State-of-the-art coverage of Kalman filter methods for the design of neural networks
This self-contained book consists of seven chapters by expert contributors that discuss Kalman filtering as applied to the training and use of neural networks. Although the traditional approach to the subject is almost always linear, this book recognizes and deals with the fact that real problems are most often nonlinear.
The first chapter offers an introductory treatment of Kalman filters with an emphasis on basic Kalman filter theory, Rauch-Tung-Striebel smoother, and the extended Kalman filter. Other chapters cover:
- An algorithm for the training of feedforward and recurrent multilayered perceptrons, based on the decoupled extended Kalman filter (DEKF)

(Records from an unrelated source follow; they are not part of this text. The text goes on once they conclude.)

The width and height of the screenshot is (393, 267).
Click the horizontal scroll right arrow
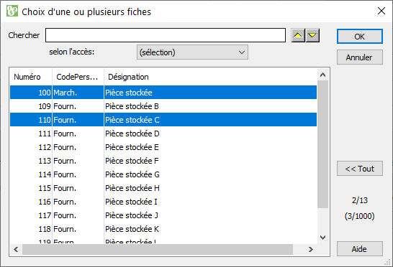point(311,249)
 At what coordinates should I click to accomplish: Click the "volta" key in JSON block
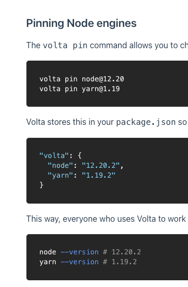[x=54, y=156]
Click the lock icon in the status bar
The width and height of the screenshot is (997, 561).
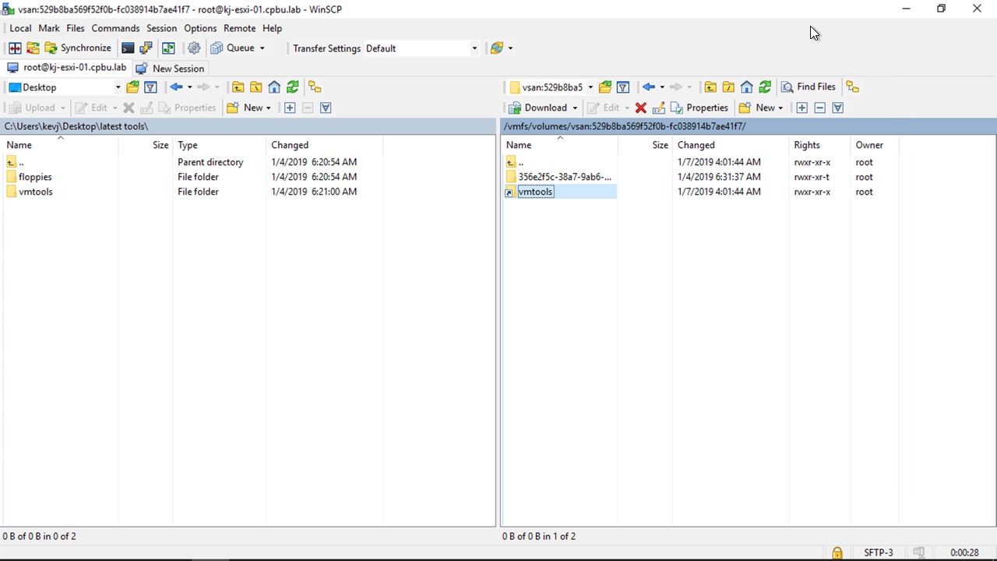[x=837, y=552]
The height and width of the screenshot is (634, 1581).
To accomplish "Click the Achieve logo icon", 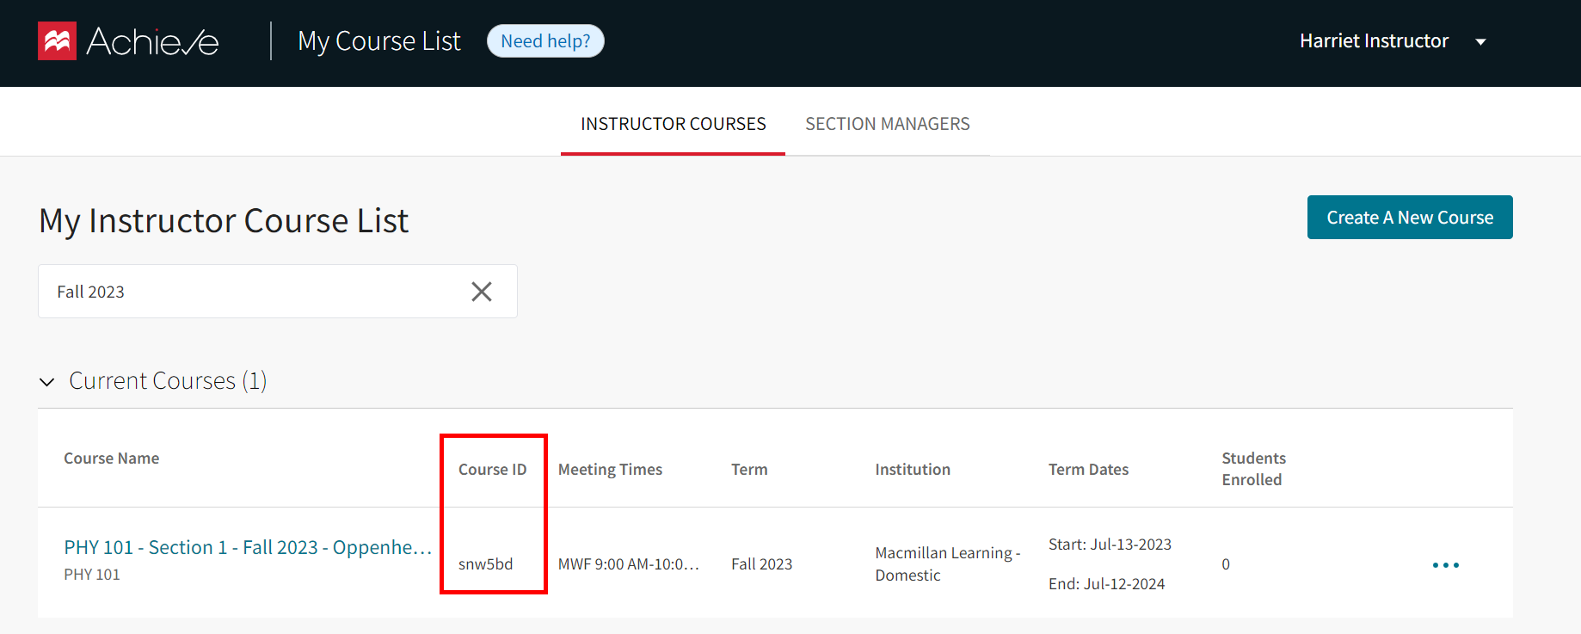I will (57, 41).
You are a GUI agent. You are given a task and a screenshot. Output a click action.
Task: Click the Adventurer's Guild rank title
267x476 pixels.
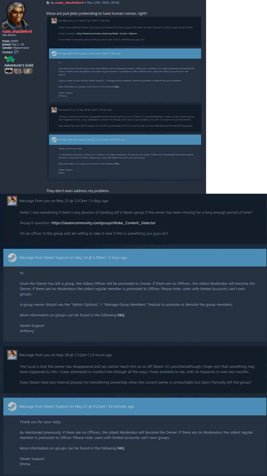(19, 65)
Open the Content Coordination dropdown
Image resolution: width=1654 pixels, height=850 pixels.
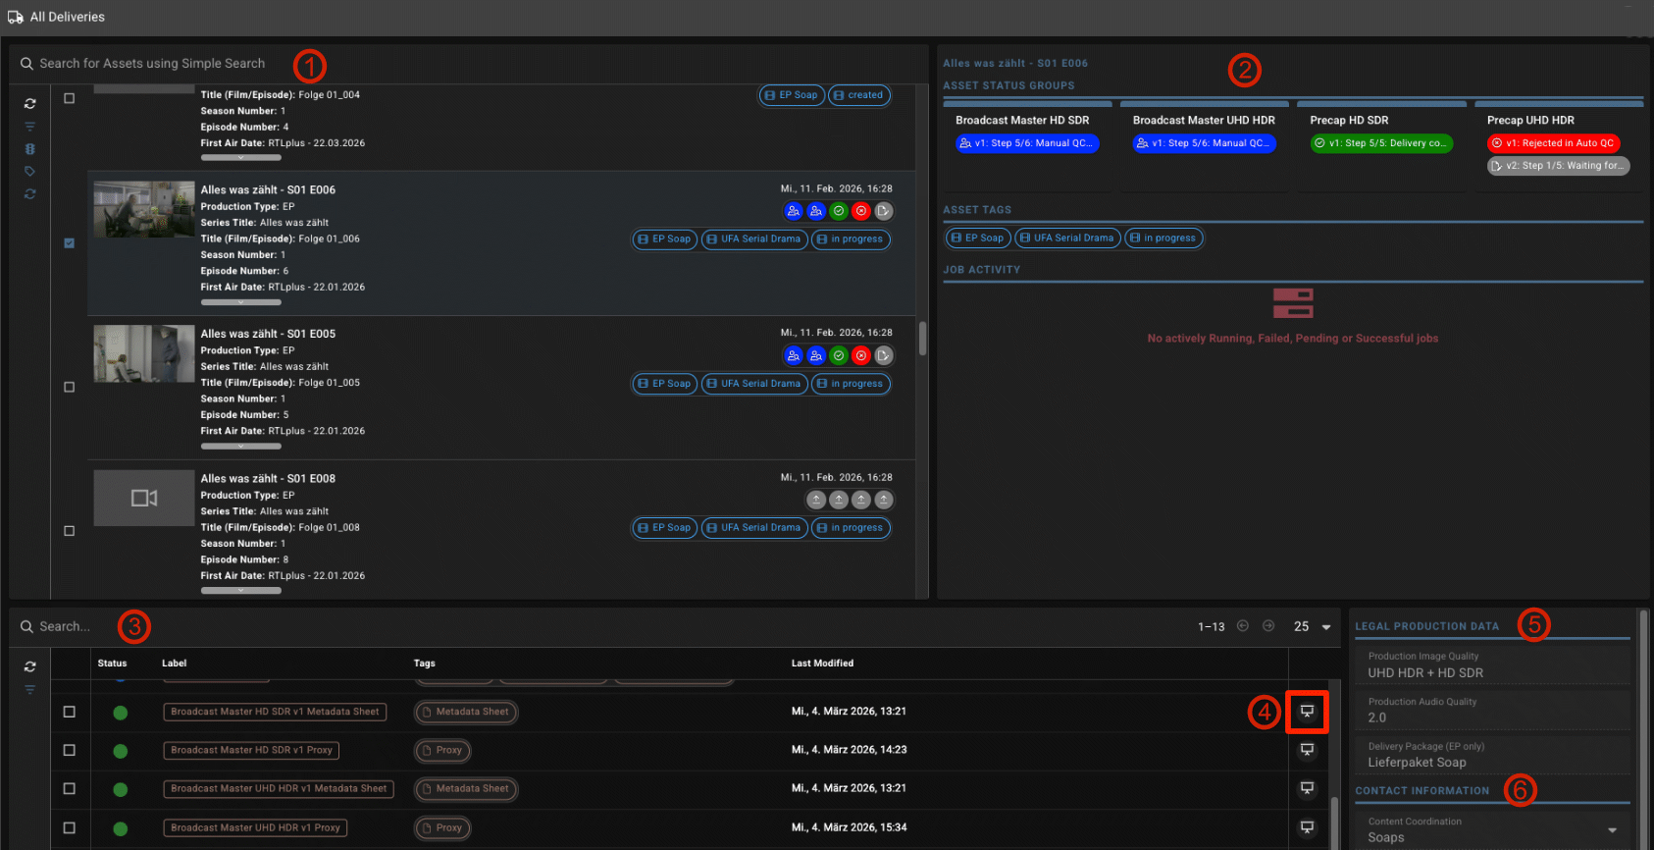(1612, 830)
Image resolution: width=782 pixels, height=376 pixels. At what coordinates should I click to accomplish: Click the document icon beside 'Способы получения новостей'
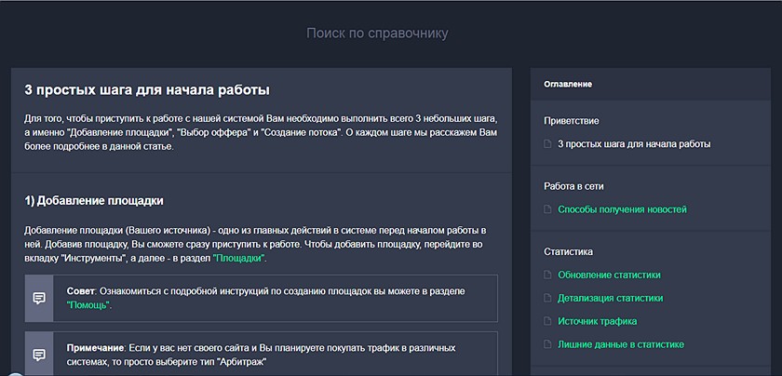click(547, 209)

- Applications of the DEKF learning algorithm to the study of image sequences and the dynamic reconstruction of chaotic processes
- The dual estimation problem
- Stochastic nonlinear dynamics: the expectation-maximization (EM) algorithm and the extended Kalman smoothing (EKS) algorithm
- The unscented Kalman filter
Each chapter, with the exception of the introduction, includes illustrative applications of the learning algorithms described here, some of which involve the use of simulated and real-life data. Kalman Filtering and Neural Networks serves as an expert resource for researchers in neural networks and nonlinear dynamical systems.
SIMON HAYKIN, PhD, is Professor of Electrical Engineering at the Communication Research Laboratory of McMaster University in Hamilton, Ontario, Canada.